# READING TEXT:
--
The Forced Gold Selloff Creating a Buying Window — Turkey's 58-Ton Dump and 70-Year Selling Pressure
The Forced Gold Selloff Creating a Buying Window — Turkey's 58-Ton Dump and 70-Year Selling Pressure
Turkey sold 58 tons of gold in two weeks. That exceeds the 43 tons that flowed out of every gold ETF on the planet during the same period.
This is not profit-taking. Countries unable to cover surging energy import costs after the Iran war pushed oil prices higher are being forced to liquidate gold for dollars. India has become a net seller. Gulf sovereign wealth funds are quietly draining gold from London vaults. LBMA data shows 45 tons of net outflows from London alone, with virtually no official selling reported.
This level of selling pressure has not been seen in nearly 70 years. And I think it is creating an opportunity.
Understanding the Forced Selling Mechanism
The key point is this: the entities selling gold right now have not lost faith in gold. They need dollars immediately.
Take Turkey. The country imports 90% of its oil and 98% of its natural gas. Every $10 rise in oil costs an additional $4 to $5 billion per year. With the Iran war pushing oil up roughly $50, Turkey is facing over $20 billion in additional annual energy costs.
The options were all bad.
Let the currency crash and the lira collapses, import prices spike, and the population suffers. Burn through dollar reserves and risk a full currency crisis. Or sell gold for dollars and survive another week. Turkey chose the third option, disposing of gold held at the Bank of England through gold-for-foreign-exchange swaps.
--
# EXERCISE DIRECTIONS:
In the gold selloff article above, what share of its oil does Turkey import?

# DATA LISTING:
--
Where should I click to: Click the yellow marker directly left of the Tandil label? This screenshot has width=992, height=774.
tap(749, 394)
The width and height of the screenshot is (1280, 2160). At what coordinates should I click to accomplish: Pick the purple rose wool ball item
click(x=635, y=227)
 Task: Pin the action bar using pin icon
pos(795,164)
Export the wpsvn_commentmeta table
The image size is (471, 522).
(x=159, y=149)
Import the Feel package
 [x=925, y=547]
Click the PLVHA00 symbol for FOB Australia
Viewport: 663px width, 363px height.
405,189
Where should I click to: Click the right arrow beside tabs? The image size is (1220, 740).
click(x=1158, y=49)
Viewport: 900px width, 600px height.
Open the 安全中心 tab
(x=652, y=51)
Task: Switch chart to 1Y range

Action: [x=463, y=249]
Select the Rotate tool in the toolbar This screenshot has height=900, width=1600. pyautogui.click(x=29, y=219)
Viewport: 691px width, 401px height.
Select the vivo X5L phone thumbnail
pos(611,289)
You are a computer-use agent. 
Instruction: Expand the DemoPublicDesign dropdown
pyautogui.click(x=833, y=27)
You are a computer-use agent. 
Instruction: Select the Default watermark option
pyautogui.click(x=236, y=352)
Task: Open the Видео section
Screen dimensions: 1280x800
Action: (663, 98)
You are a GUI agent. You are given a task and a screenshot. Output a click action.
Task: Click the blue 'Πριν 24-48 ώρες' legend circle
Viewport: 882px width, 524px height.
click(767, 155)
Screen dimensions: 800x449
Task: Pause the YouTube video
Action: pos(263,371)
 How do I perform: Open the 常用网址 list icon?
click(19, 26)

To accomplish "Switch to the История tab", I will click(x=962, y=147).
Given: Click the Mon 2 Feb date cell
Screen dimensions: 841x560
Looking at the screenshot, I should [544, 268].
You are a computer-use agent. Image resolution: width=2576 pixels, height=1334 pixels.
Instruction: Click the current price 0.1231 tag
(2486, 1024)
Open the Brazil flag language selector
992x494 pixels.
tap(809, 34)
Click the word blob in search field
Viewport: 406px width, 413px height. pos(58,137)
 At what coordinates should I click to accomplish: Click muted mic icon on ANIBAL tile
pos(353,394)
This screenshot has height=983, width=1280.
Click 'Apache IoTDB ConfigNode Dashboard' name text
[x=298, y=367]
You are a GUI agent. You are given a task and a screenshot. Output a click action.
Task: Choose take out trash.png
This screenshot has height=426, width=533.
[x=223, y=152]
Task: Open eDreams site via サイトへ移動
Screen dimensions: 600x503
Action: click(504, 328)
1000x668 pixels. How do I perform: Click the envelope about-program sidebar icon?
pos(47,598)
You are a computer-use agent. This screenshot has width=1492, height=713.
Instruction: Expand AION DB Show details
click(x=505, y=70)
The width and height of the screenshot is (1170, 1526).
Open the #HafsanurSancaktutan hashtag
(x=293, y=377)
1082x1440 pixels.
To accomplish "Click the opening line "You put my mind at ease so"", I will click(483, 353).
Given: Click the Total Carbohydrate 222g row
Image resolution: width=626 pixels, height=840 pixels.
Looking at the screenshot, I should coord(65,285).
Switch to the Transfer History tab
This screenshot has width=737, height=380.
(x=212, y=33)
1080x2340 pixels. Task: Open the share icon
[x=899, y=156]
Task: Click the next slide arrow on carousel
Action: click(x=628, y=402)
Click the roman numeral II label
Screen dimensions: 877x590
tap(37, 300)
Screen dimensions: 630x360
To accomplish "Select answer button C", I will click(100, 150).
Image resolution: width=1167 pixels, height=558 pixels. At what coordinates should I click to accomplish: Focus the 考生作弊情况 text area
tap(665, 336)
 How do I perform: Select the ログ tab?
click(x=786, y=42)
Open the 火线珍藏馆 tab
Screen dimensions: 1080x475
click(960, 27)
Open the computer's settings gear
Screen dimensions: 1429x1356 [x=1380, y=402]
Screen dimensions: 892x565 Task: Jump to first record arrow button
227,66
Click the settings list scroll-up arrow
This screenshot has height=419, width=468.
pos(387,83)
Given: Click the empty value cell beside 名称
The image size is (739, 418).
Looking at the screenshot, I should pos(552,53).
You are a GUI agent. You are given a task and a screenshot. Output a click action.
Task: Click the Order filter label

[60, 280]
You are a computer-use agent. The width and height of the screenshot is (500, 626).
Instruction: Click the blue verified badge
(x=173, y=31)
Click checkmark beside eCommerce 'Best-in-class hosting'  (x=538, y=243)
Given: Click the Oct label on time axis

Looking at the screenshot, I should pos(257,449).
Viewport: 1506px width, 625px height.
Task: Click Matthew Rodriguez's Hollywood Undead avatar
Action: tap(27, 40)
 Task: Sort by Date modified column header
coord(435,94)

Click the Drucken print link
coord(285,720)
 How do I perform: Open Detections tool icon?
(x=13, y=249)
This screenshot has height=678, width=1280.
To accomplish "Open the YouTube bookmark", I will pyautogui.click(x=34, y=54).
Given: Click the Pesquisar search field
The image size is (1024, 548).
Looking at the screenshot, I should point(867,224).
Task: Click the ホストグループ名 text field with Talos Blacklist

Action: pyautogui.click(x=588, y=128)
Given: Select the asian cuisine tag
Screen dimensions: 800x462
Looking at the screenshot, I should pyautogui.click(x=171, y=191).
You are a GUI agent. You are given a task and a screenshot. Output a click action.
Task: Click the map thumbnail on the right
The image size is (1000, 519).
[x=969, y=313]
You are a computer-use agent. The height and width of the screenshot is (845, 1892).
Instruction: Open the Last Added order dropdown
--
# EXERCISE RESULT:
90%